Given the legal restrictions about how HEOR results can be communicated to healthcare providers, it is easy to overlook the value of providing physicians with relevant HEOR evidence that can impact their practice and their patients. This includes HEOR analyses and models generated from both clinical trial and real-world data.
For example, systematic literature reviews coupled with network meta-analysis, can help physicians stay abreast of the latest developments for managing diseases. In the absence of head-to-head trials, these types of reviews and analyses can help summarize all available evidence for healthcare providers, enabling them to put it into context and make more informed clinical decisions.

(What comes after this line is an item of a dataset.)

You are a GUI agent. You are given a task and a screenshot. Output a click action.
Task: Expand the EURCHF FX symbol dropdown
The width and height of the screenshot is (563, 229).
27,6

Real World vs. Clinical Trials
It is well-known that real-world performance of many drugs and devices may differ from that observed in clinical trials due to patient diversity, care delivery mechanisms, and chronic drug use. Much of the real-world evidence HEOR analyses for safety and efficacy can help to bridge the information gap between clinical outcomes and real-world performance. Effective communication with providers about real-world comparative studies can inspire development of more cost-effective clinical guidelines based on these insights, and improve efficiency and outcomes overall.
Keeping physicians up-to-date with patient-centered HEOR studies is critically important in today’s evolving healthcare landscape. Patient preference studies and adherence analyses can help providers optimize disease intervention strategies, improve treatment protocols, and ultimately enhance patient care.
While pivotal clinical trial data demonstrates efficacy and safety, HEOR evidence provides a rationale for use in the context of unmet medical need and incremental impact on utilization and cost. HEOR data helps to complete the scientific story, and further strengthens the evidence-based value platform that is foundational to scientific, marketing, and sales initiatives. You should develop a thoughtful HEOR plan as to what specific evidence is needed early in the development and commercialization process.
Increasingly, all healthcare stakeholders are focused on treatment value, which is the very definition of HEOR’s remit in many organizations. To capitalize on this, it is imperative to transparently help physicians and payers to understand how a given decision will impact both outcomes and cost. Transparency into the assumptions that determine value both drives and requires stakeholder engagement resulting in a virtuous feedback loop.
Companies should democratize access to the HEOR data and empower non-programmers. This will allow them to leverage the curiosity of the crowd and to glean the most insights from HEOR data. Doing so means companies must effectively leverage technological advancements such as common data models, analytic software with guided workflows for non-programmers, etc.
Best Information Sources for Companies with Limited Resources
The specific resource limitations that an organization faces can determine which sources of information will deliver the most value. For example, if the limiting resource is cash flow, then focusing on either 1) a slice of a commercial claims data source for a key indication; or 2) a partnership with a physician society to conduct research on their registries with their principal investigators could each yield strategic value. If on the other hand, the limiting resources is a lack of people with the right skill sets, then pursuing pan-therapeutic area access to multiple data sources and leveraging common data models to speed up the ability to conduct comparative analytics is likely to provide a large productivity boost and result in a reduction in outsourcing.